EXERCISE DETAILS :: List every year given as a four-digit number in the article on Medicaid expansion in North Carolina.

Congress has a new way to push states to expand Medicaid. Will it work in NC?

More than a decade after passage of the Affordable Care Act, the federal government is still trying to encourage holdout states, like North Carolina, to expand Medicaid.

The latest congressional COVID-19 relief package would give new financial incentives to expand Medicaid. But the short-term promise of billions of federal dollars seems unlikely to break North Carolina’s stalemate over expansion.

North Carolina is one of 12 states nationally that has not expanded Medicaid under the Affordable Care Act, which was enacted in 2010. It allows states to cover more people by raising the income threshold at which people become eligible for Medicaid and extending eligibility to more groups of people.

Under the $1.9 trillion coronavirus relief package being pushed by the Biden administration, states that newly expand Medicaid would receive additional federal funding for their entire Medicaid program, not just those eligible under expansion.

Democratic Gov. Roy Cooper has repeatedly pushed for expansion since first being elected in 2016, while Republican state lawmakers have thwarted his efforts. The fight over Medicaid expansion was at the heart of the 2019 and 2020 budget standoff.

RECORD EXCERPTS ::
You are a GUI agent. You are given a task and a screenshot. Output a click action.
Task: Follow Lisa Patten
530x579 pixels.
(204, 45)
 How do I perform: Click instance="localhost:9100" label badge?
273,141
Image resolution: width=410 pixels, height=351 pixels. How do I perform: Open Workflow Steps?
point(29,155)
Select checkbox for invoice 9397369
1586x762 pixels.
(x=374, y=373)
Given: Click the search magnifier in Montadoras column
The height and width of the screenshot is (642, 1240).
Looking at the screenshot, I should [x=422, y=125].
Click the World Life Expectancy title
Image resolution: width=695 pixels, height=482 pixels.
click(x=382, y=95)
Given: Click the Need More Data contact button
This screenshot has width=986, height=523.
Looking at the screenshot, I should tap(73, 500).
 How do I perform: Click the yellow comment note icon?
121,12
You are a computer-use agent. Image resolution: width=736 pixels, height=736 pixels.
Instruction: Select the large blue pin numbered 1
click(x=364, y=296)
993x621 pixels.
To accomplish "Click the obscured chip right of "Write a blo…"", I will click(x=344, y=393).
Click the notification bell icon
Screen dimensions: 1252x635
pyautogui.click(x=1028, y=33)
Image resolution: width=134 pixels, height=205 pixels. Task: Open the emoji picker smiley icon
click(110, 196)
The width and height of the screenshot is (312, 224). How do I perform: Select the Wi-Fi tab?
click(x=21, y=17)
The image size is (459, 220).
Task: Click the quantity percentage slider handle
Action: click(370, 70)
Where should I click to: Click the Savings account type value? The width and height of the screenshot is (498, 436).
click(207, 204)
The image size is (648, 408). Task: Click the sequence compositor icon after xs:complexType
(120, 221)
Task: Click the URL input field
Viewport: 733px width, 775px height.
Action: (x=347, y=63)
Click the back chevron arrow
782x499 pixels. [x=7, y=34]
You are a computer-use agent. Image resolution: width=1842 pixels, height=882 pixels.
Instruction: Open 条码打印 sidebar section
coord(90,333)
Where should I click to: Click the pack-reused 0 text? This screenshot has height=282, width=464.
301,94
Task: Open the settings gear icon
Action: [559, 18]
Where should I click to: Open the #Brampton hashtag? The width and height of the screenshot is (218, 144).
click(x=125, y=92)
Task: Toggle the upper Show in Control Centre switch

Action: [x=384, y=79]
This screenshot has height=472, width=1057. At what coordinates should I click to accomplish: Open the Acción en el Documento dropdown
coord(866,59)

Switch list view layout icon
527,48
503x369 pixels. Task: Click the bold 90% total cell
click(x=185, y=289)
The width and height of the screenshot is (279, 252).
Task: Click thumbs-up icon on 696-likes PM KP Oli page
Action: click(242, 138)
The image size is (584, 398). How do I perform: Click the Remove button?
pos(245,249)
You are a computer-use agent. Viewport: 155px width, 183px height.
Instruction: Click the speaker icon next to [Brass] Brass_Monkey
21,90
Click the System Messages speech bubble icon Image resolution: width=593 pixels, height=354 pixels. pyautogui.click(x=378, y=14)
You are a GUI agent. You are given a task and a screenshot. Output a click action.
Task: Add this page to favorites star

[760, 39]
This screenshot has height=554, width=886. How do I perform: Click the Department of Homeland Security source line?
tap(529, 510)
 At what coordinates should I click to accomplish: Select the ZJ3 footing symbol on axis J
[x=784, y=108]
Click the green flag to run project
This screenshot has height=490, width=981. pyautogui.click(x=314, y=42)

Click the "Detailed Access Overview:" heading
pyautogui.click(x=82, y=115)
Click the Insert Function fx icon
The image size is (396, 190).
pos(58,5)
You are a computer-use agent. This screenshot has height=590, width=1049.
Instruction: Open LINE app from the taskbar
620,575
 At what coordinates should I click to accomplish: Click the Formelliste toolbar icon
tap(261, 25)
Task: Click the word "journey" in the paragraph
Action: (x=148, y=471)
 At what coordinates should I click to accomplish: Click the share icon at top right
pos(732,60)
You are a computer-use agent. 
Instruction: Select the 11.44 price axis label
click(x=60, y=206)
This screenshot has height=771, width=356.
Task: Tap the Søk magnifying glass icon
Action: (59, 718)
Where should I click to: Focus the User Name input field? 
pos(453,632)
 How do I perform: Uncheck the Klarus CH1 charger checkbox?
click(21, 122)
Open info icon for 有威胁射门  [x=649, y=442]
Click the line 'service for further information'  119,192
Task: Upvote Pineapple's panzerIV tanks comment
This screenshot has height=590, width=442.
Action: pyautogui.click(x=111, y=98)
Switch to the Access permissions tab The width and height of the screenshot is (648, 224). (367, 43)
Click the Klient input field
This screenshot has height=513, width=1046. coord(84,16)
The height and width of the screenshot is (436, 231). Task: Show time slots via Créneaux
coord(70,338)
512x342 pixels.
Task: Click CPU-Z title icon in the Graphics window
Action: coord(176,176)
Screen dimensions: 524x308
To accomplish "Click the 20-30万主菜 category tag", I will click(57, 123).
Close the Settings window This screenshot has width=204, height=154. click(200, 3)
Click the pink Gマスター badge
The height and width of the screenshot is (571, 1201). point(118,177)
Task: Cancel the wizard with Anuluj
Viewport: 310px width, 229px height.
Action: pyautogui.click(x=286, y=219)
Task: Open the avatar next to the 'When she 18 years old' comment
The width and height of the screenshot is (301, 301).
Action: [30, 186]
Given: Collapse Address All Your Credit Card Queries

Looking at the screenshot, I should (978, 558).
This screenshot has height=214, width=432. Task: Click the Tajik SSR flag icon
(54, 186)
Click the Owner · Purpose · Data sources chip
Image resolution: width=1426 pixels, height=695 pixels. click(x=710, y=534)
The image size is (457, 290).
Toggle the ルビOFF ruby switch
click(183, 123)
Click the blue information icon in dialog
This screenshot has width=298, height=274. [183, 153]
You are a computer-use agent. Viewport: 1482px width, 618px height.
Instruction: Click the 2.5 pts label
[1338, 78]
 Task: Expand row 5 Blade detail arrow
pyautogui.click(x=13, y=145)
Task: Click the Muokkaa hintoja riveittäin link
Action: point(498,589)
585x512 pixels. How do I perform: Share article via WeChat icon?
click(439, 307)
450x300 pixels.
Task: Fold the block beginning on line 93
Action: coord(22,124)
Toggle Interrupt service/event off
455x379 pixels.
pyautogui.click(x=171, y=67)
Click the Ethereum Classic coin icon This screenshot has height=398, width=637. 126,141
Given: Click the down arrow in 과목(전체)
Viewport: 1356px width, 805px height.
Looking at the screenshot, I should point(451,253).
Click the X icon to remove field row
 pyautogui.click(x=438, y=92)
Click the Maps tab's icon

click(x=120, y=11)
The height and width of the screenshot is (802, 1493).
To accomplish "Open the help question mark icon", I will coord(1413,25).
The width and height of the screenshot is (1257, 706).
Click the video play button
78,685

RESPONSE AREA :: 2010, 2016, 2019, 2020